Our Quality Priorities are: 

Through our quality priorities, we are focused on making the care we commission safer and more effective and improving the experience for our patients. Our three overarching strategic quality priorities are:

• Patient safety is monitored across the county to ensure the risk of adverse outcomes for patients are minimised and when they occur lessons are learnt, shared and embedded.

• Patient experience of NHS care across the county is monitored to ensure lessons are learnt, shared and embedded.

• The team will work to secure continuous improvement in the quality of services provided and in the outcomes that are achieved and, in particular, outcomes which show the effectiveness of their services, the safety of the services provided, and the quality of the experience of the patient.

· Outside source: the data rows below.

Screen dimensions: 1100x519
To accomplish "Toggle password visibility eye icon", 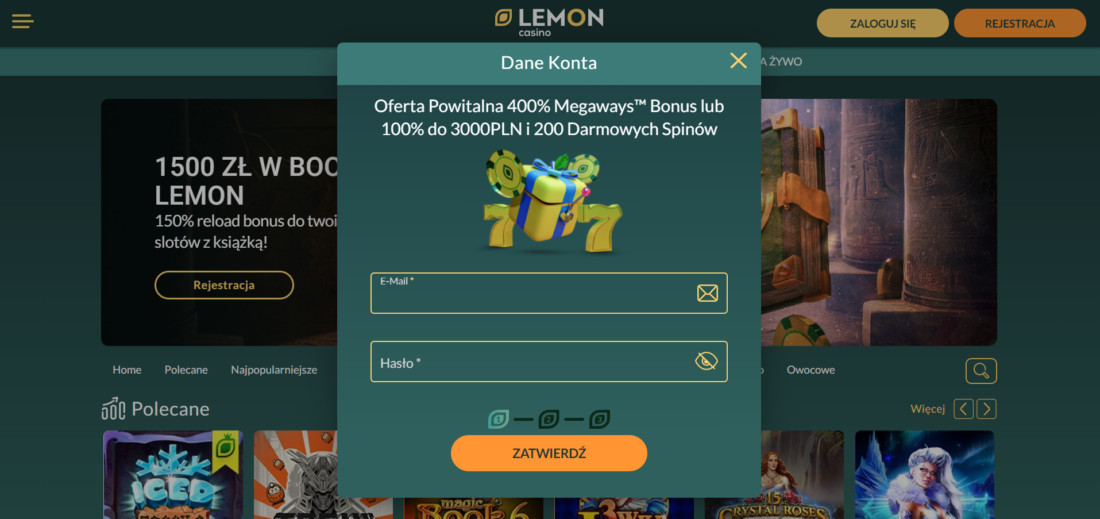I will [x=706, y=361].
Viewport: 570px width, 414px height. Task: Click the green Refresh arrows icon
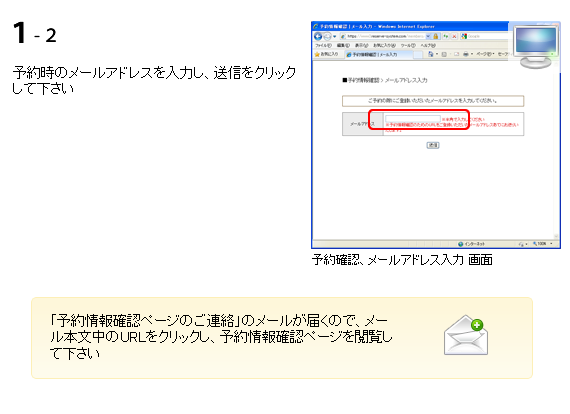tap(446, 36)
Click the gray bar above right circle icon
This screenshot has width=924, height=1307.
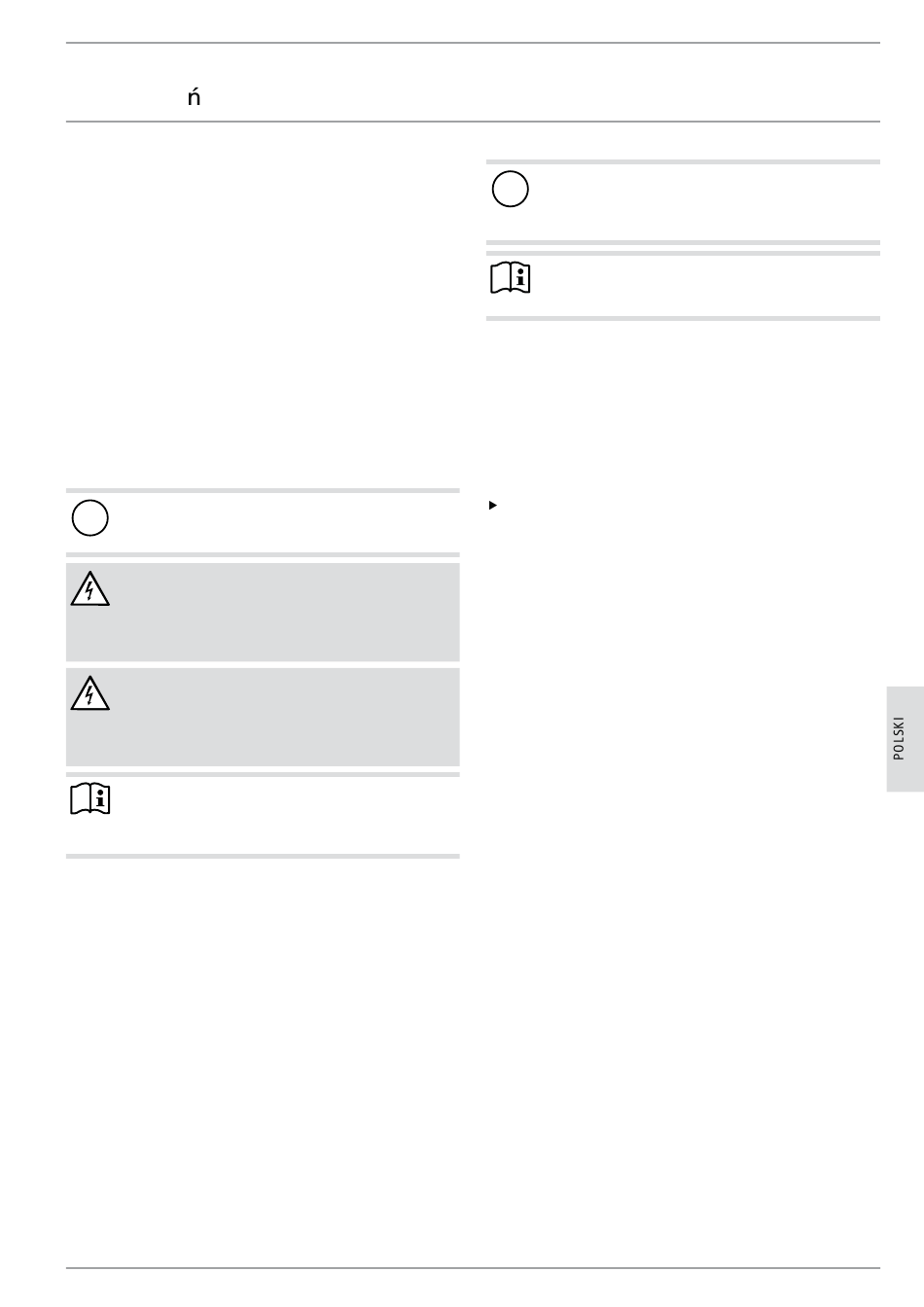click(x=683, y=162)
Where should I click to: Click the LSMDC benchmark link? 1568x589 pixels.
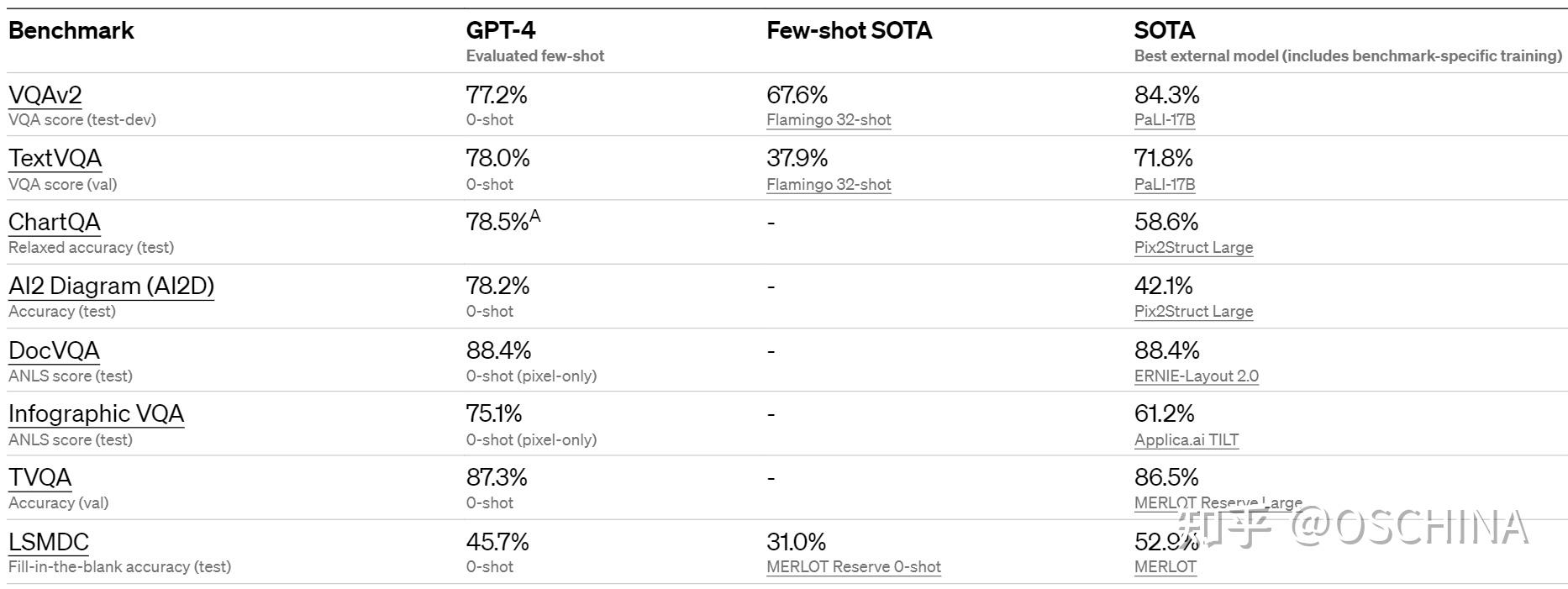click(x=49, y=542)
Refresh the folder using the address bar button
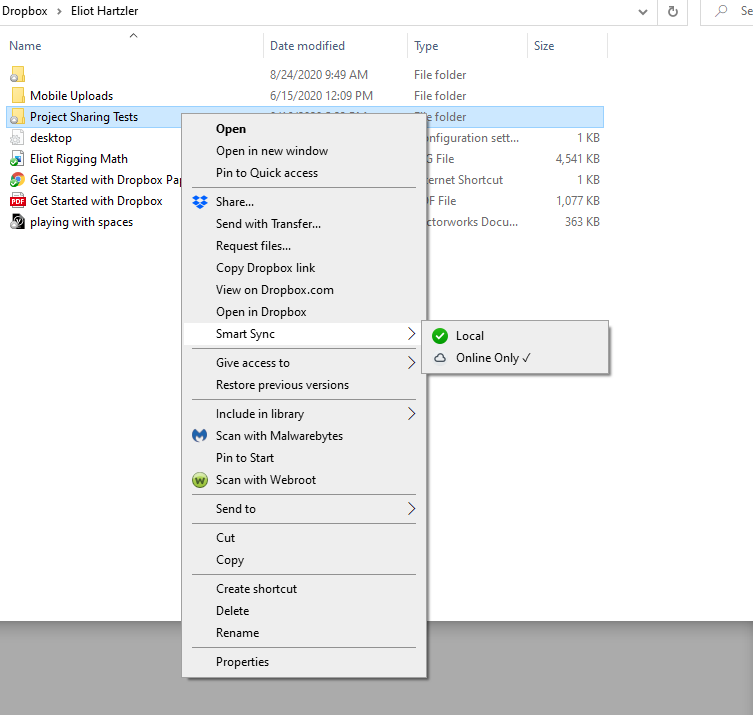The width and height of the screenshot is (753, 715). [x=673, y=11]
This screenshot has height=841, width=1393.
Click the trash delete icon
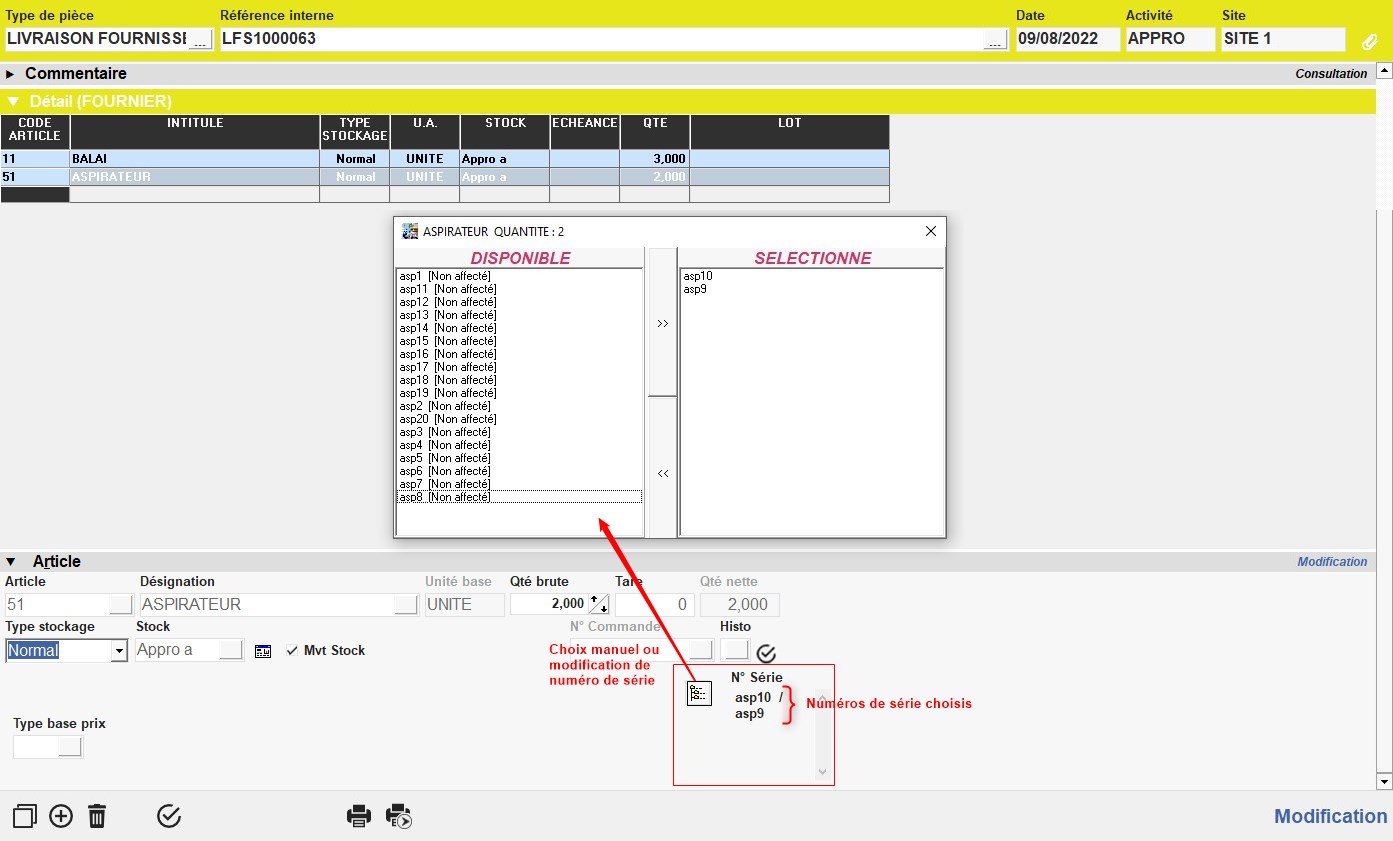click(97, 816)
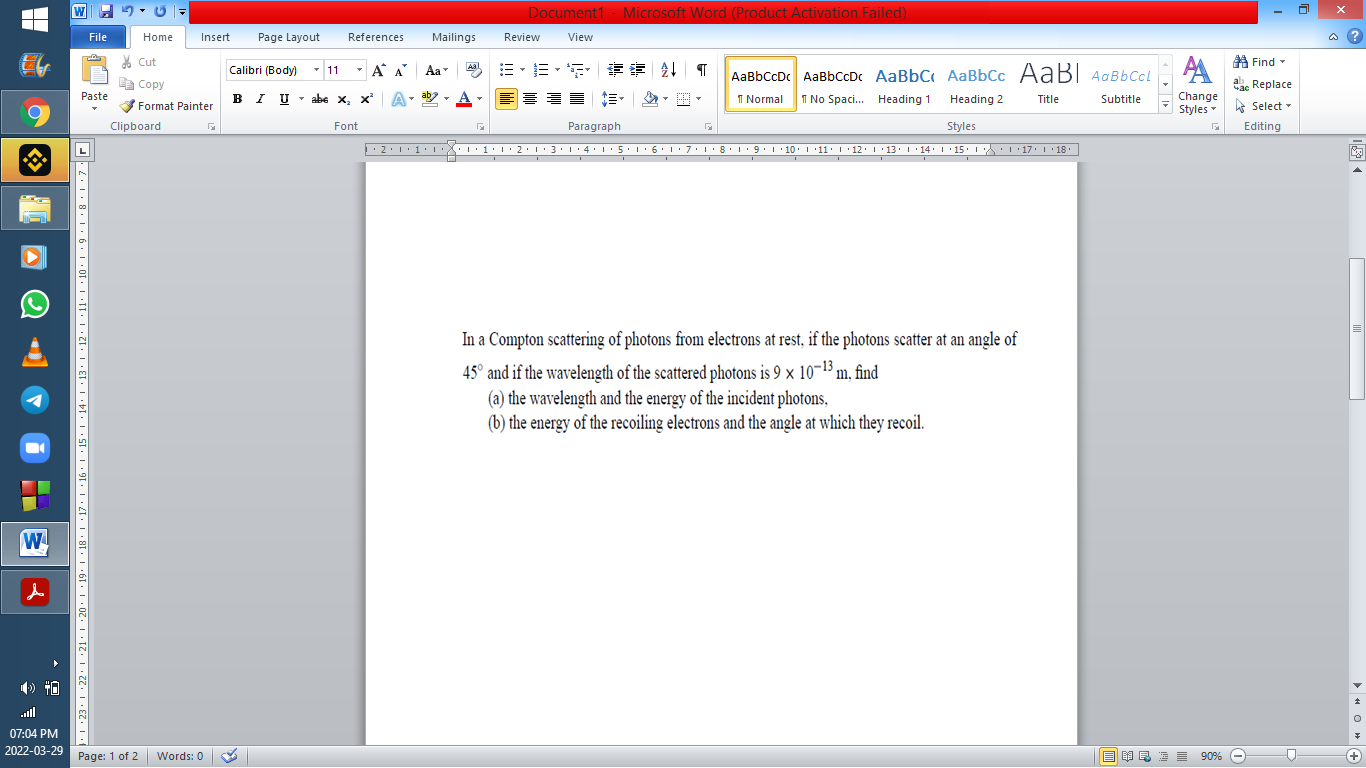
Task: Toggle Italic formatting
Action: pyautogui.click(x=260, y=99)
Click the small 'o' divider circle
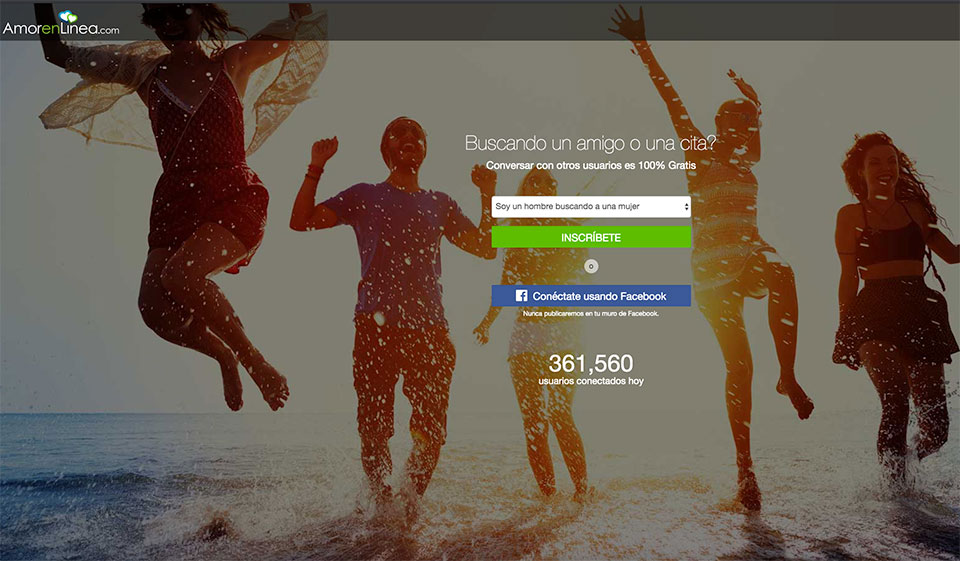 click(590, 266)
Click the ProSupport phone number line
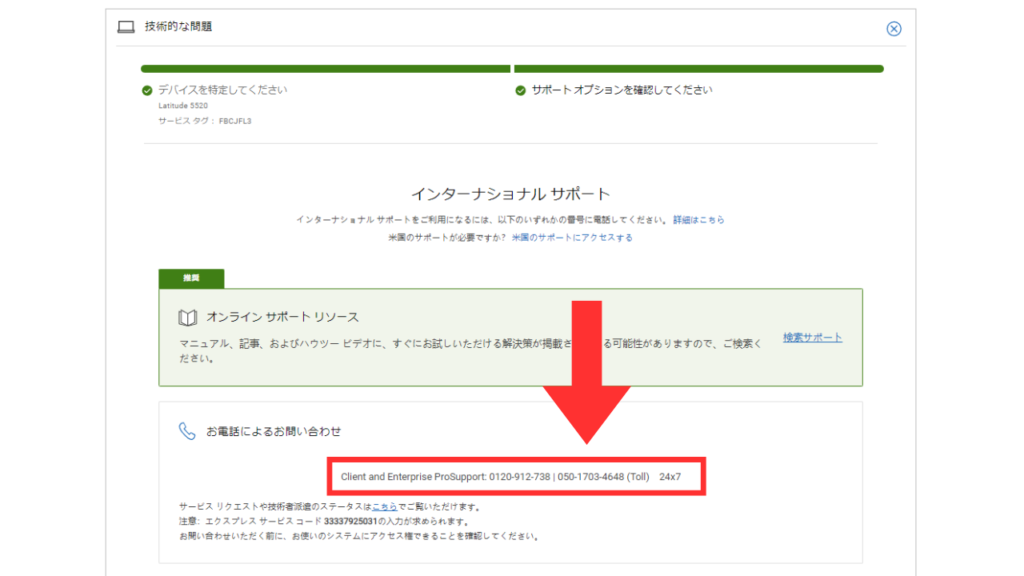 click(x=510, y=477)
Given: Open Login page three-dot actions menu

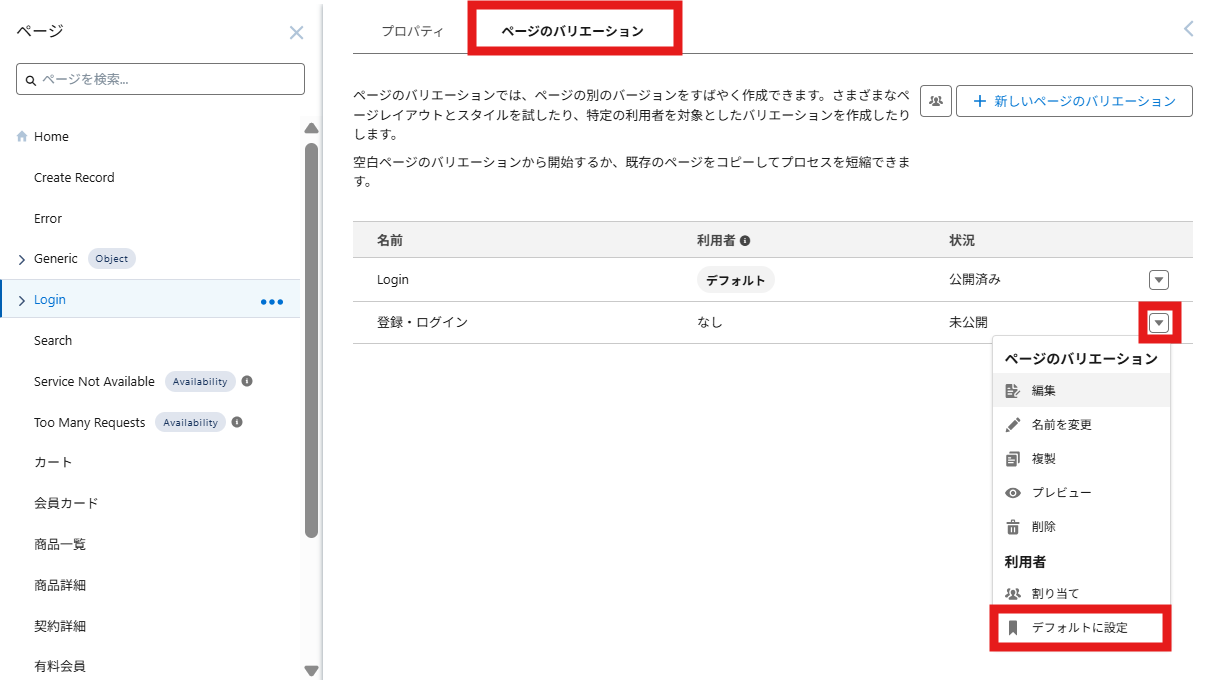Looking at the screenshot, I should 272,301.
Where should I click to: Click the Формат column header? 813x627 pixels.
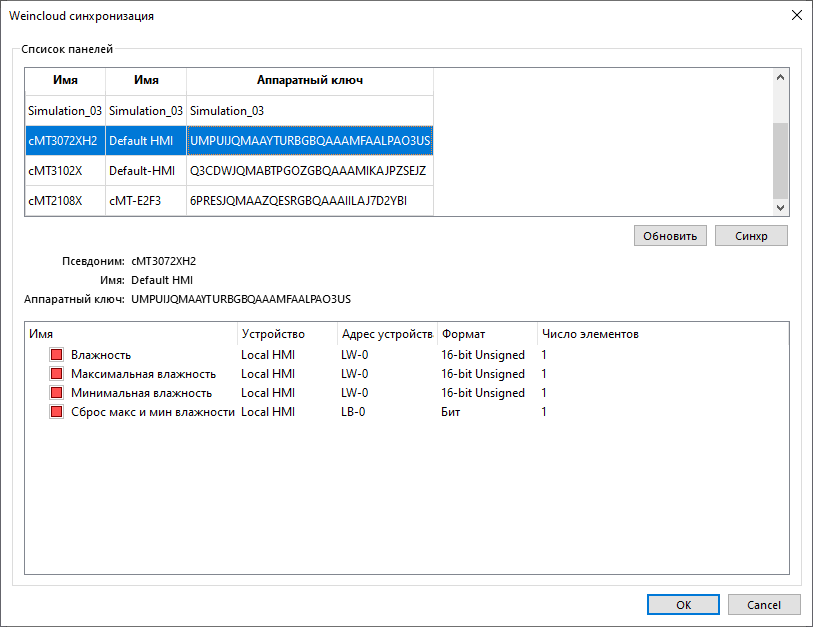coord(463,334)
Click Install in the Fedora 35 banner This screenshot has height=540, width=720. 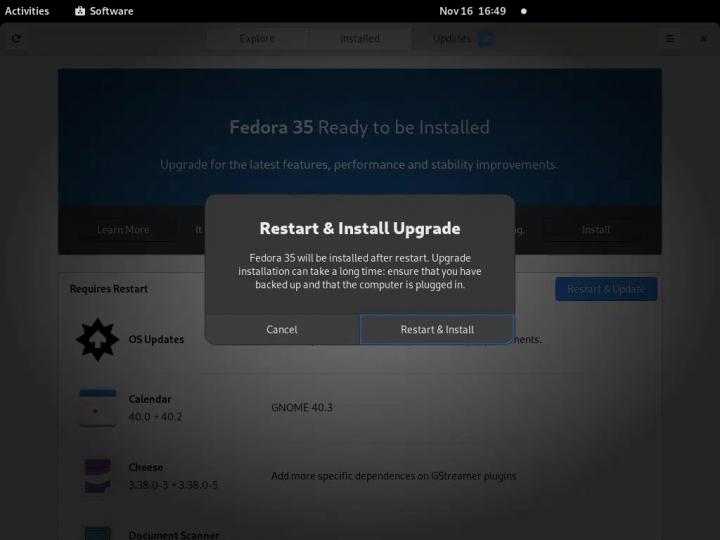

In order to understand and monotone progress on these properties we have a well-developed system of quality assurance and early warning processes in place which provides information about the safety, effectiveness and patient experience of services we commission for our community. This enables us to be proactive in identifying early signs of concerns and take action where standards fall short of expectation. It also helps to inform our commissioning decisions at all stages of the commissioning cycle.

A key part of our assurance processes is the countywide strategic clinical quality review meeting (SCQRM). This well-established meeting works collaboratively to support delivery of the Northamptonshire Health and Care Partnership (NHCP) to improve the quality of care for specific cohorts of patients. This enables us to share good practice, achievement and innovation so there can be improvement for patients and carer outcomes across the county; identify common themes from operational CQRMs, which the group can seek then to resolve in a collaborative fashion and to develop a common approach to quality assurance and improvement across the county. 

The format of the meeting includes sharing of patient stories to identify gaps in pathways with agreed plans on how to improve these across the system.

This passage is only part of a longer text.